Bush looks to his father to mend relations with Putin
The man who, famously, consulted his "other father" before deciding to invade Iraq, has turned to his paternal father to sort out his decidedly frosty relations with Vladimer Putin.
The venue for Bush's latest meeting with Putin is not the White House or Camp David or even Bush's own Texas ranch. For the first time in six and a half years Bush is to hold a meeting at his father's home in Kennebunkport, Maine. The 41st President was known for his deft handling of theUS-Soviet relationship, a trait for which the 43rd President is decidedly less known.
He may have looked into Putin's eyes and seen a good soul but his planned missile defence system in Europe went down in Russia like a plate of cold sick. Putin has gone as far as to compare Bush's foreign policy to that of Nazi Germany.

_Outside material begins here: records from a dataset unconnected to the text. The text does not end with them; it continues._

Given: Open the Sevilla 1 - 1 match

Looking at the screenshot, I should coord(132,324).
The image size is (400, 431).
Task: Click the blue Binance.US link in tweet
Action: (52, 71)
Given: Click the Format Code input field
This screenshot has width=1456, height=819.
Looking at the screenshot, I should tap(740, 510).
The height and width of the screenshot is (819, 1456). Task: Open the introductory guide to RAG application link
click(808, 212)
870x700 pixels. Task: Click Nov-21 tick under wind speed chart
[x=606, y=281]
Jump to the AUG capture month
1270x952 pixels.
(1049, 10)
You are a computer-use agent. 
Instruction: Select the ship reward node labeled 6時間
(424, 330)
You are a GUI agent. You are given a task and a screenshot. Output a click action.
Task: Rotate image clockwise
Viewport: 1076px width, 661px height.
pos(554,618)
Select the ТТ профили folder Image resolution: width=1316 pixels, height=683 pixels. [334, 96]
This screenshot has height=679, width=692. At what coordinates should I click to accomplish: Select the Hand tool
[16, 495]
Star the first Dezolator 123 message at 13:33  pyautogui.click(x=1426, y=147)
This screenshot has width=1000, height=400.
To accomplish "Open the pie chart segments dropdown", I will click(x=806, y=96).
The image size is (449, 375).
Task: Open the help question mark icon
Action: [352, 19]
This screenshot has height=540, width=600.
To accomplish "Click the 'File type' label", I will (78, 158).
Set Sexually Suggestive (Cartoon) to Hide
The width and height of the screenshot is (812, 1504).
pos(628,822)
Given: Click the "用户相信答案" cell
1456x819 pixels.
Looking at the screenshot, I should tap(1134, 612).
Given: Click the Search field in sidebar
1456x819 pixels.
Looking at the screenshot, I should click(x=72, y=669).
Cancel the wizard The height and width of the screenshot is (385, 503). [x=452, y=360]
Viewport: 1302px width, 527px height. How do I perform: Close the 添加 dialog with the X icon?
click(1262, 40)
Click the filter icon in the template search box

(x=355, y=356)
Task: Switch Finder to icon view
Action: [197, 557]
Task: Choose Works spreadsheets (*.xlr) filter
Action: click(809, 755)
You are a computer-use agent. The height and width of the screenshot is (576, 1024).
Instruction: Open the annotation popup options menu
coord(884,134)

Time to call for daddy's help.
And therein lies the rub. Bush has always rejected the style of Clinton and his own father, believing that he could reject diplomacy and insist on his strange "my way or the highway" style of leadership.The bracing surrounds of George Bush Snr's home at Walker's Point, a rocky promontory on the Atlantic coast, was where the former president used to oil the wheels of top-level diplomacy with fishing trips and games of horseshoe.
Tomorrow and Monday, his son will be hoping to do the same. "What the President wants ... is the ambience and the background and the life out here just as it is when our family is here," Mr Bush Snr told a local radio station yesterday. "You sit down, no neckties, in a beautiful house looking over the sea and talk frankly without a lot of strap-hangers and note-takers."
Perhaps tactfully, the 41st president did not mention the deeper symbolism of the venue, a reminder of the moderate and multilateralist foreign policy he pursued, so conspicuously abandoned by the 43rd. The century-old stone and shingle house breathes the old East Coast Republican establishment - similarly rejected by the defiantly Texan son.
It has been catastrophically unsuccessful. We watched as he refused to do any deal with North Korea, saying that to do so would only be to "reward" North Korea for nuclear proliferation. North Korea simply went ahead and developed a nuclear weapon which Bush then "rewarded", in the words of John Bolton, by offering a deal if they would freeze their nuclear activities.
We are also witnessing a similar approach to Iran, who Bush refuses to negotiate with until the Iranians freeze all nuclear activity, despite the fact that what Iran are doing is perfectly and within their rights under the nuclear non proliferation treaty.
The Bush regime appear to have an almost pathological aversion to negotiation, insisting always that opponents concede defeat before any negotiations can take place.
After six and a half years we have the first indication that 43 might have worked out that this plan isn't working.
Such a sensible change of direction can only mean one thing: Dick Cheney is sedated and quietly sleeping in some antechamber.